#### TASK REQUIREMENTS:
Will you write out, word for word, every line from the one with "Viewport: 162px width, 111px height." to the final line of the data below, with the pictures left out?

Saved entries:
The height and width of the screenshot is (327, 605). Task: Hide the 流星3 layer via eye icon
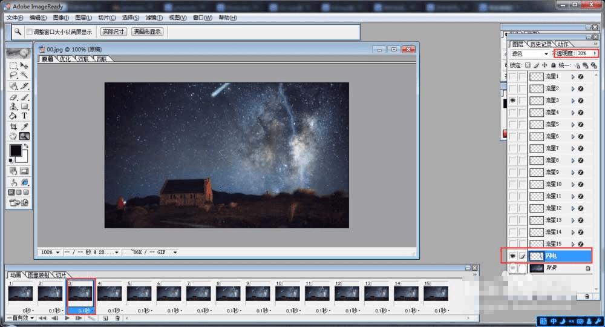(x=513, y=101)
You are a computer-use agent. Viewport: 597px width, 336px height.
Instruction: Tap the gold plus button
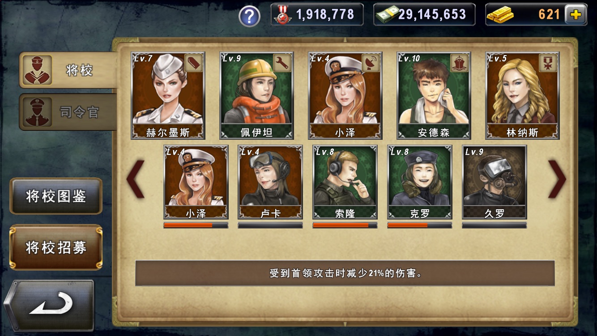pos(576,15)
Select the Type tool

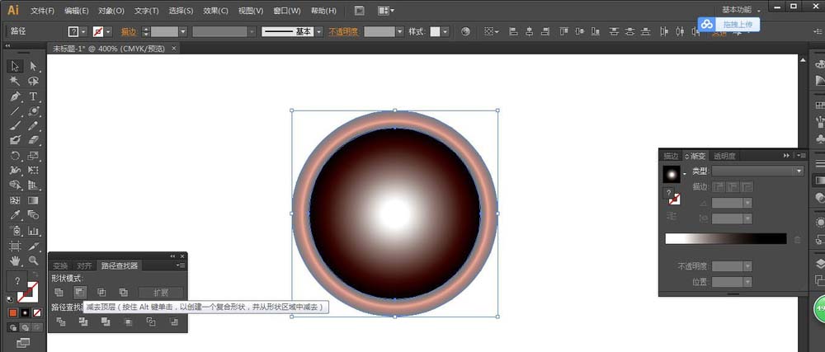[x=34, y=96]
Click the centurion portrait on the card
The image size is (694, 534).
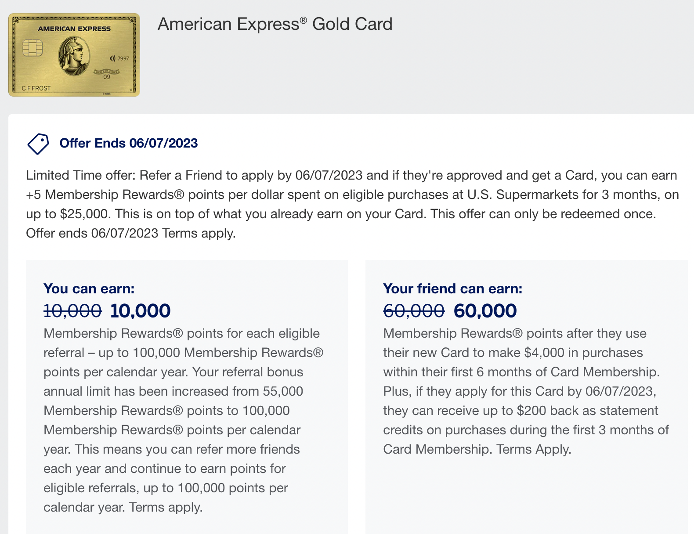pos(74,55)
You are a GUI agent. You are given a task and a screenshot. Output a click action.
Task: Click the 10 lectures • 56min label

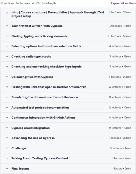click(x=119, y=36)
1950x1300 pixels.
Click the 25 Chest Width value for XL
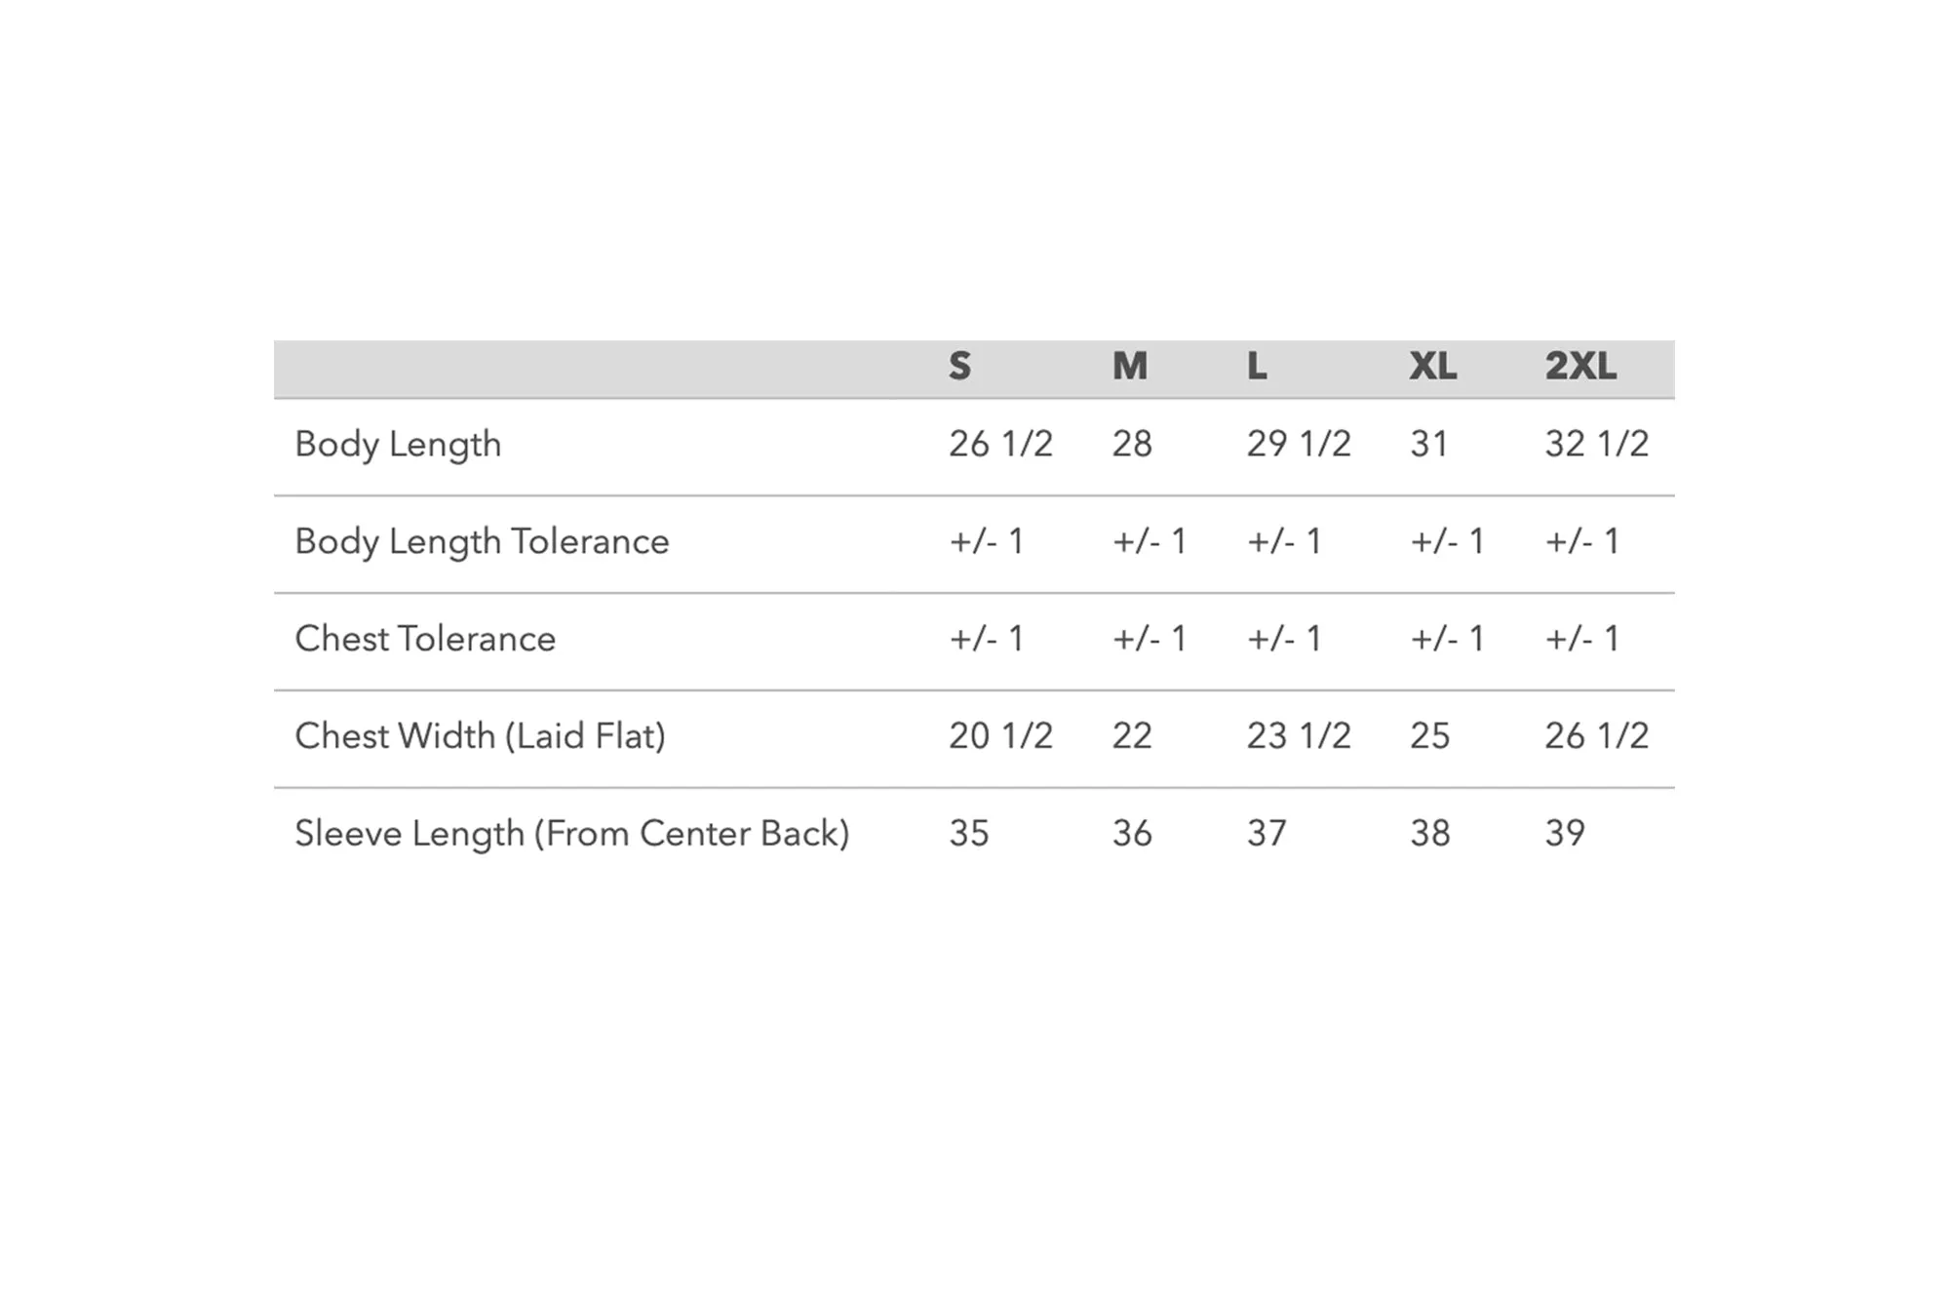[x=1430, y=736]
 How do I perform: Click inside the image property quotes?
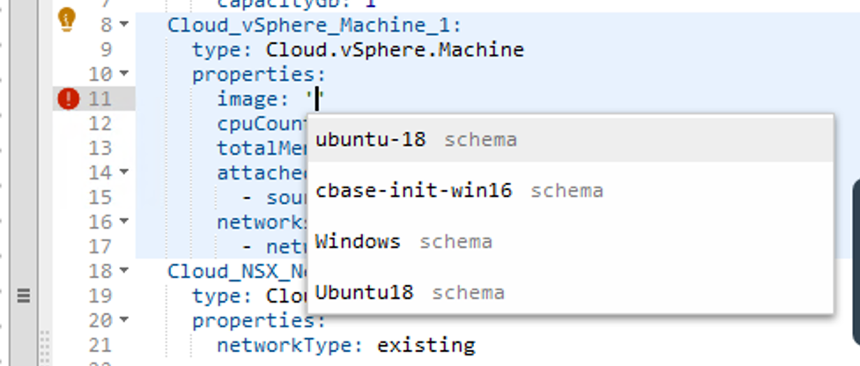tap(316, 99)
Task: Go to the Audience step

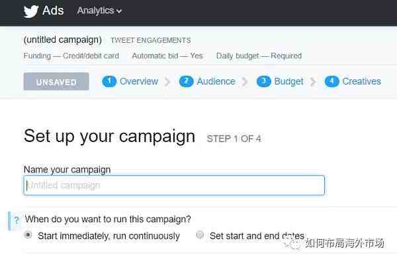Action: click(216, 81)
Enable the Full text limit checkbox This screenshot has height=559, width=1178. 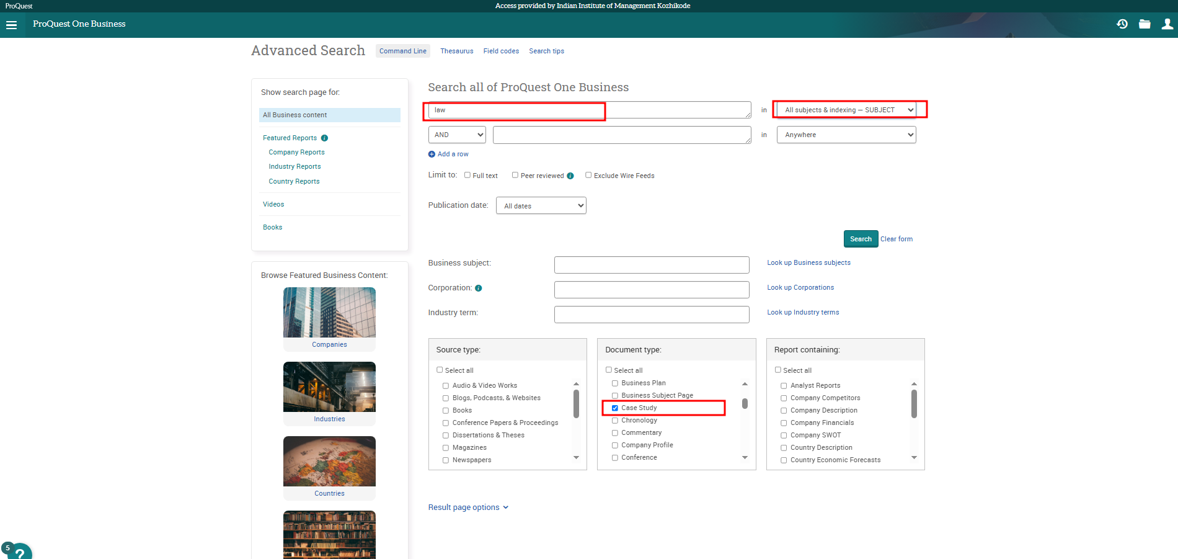[x=467, y=176]
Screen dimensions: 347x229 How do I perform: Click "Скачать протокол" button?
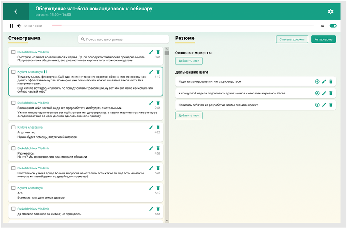coord(292,39)
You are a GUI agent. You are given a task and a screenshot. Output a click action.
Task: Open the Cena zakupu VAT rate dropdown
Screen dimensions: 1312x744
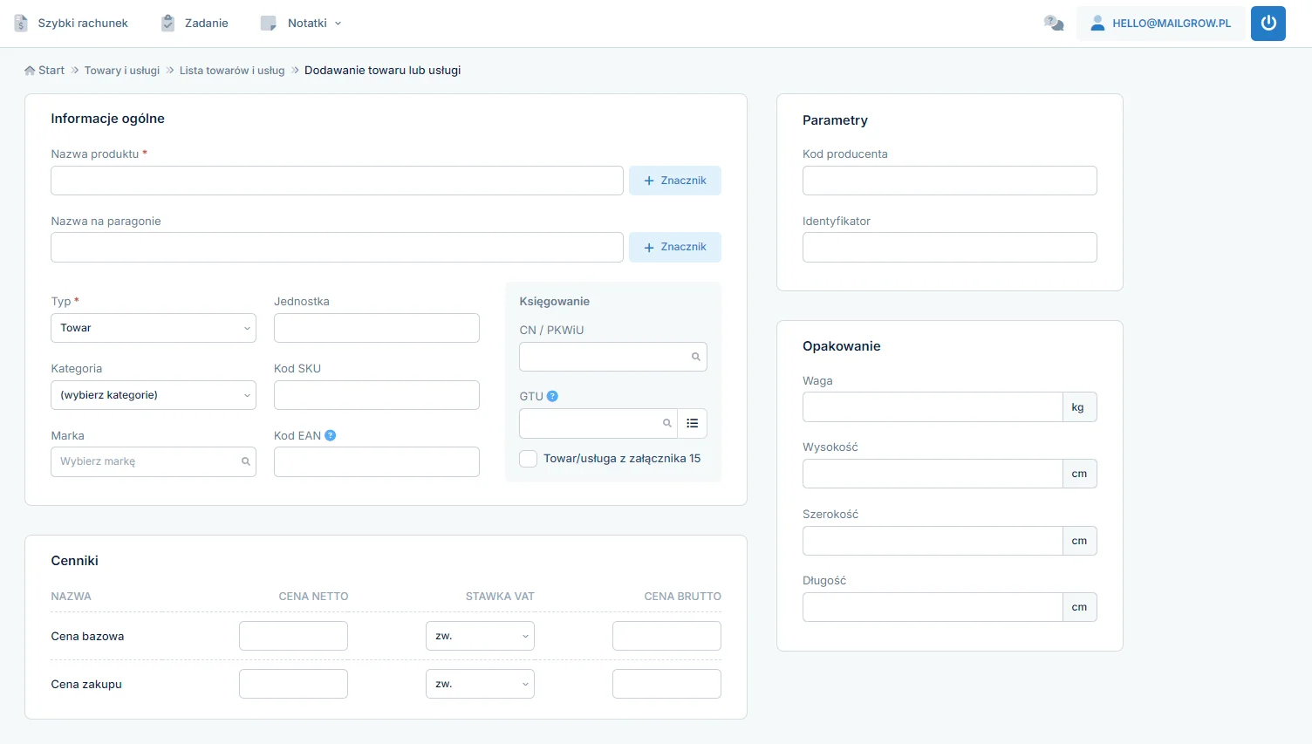480,684
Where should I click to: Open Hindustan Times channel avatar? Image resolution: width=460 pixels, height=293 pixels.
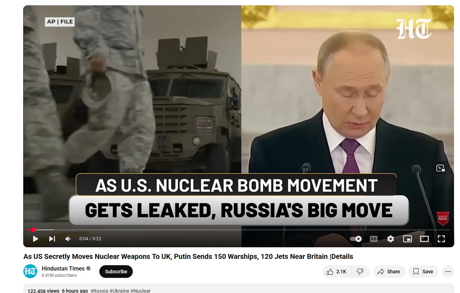[x=30, y=271]
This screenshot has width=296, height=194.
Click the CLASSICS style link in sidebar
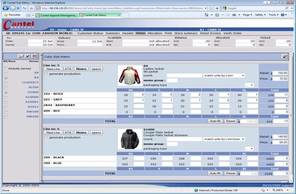click(31, 82)
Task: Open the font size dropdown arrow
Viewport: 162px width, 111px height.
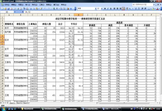Action: point(102,9)
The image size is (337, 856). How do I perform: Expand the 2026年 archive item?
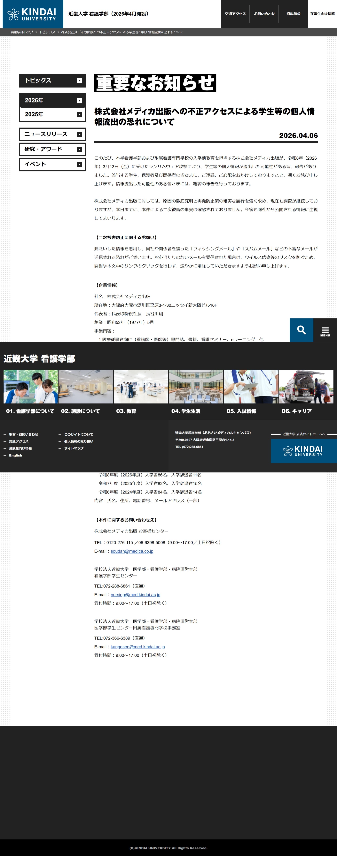53,100
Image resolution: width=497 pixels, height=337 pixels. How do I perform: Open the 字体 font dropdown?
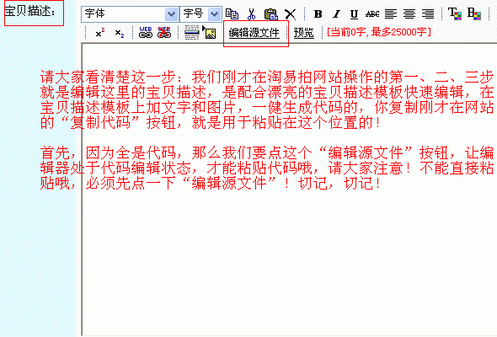pyautogui.click(x=130, y=14)
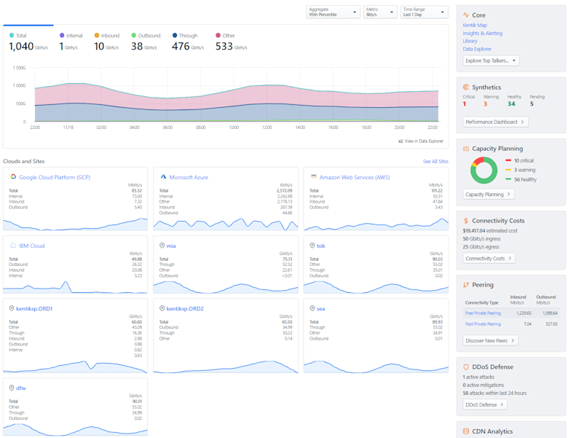Click the DDoS Defense shield icon
Viewport: 568px width, 438px height.
click(x=466, y=367)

#### SOLUTION FOR THIS PROBLEM:
Viewport: 162px width, 111px height.
Action: point(102,9)
The image size is (337, 856). How do I perform: Expand the 2026年 archive item?
53,100
Image resolution: width=497 pixels, height=337 pixels. How do I perform: Open the 字体 font dropdown?
pyautogui.click(x=130, y=14)
Click the DDoS Defense shield icon
Viewport: 568px width, 438px height.
click(x=466, y=367)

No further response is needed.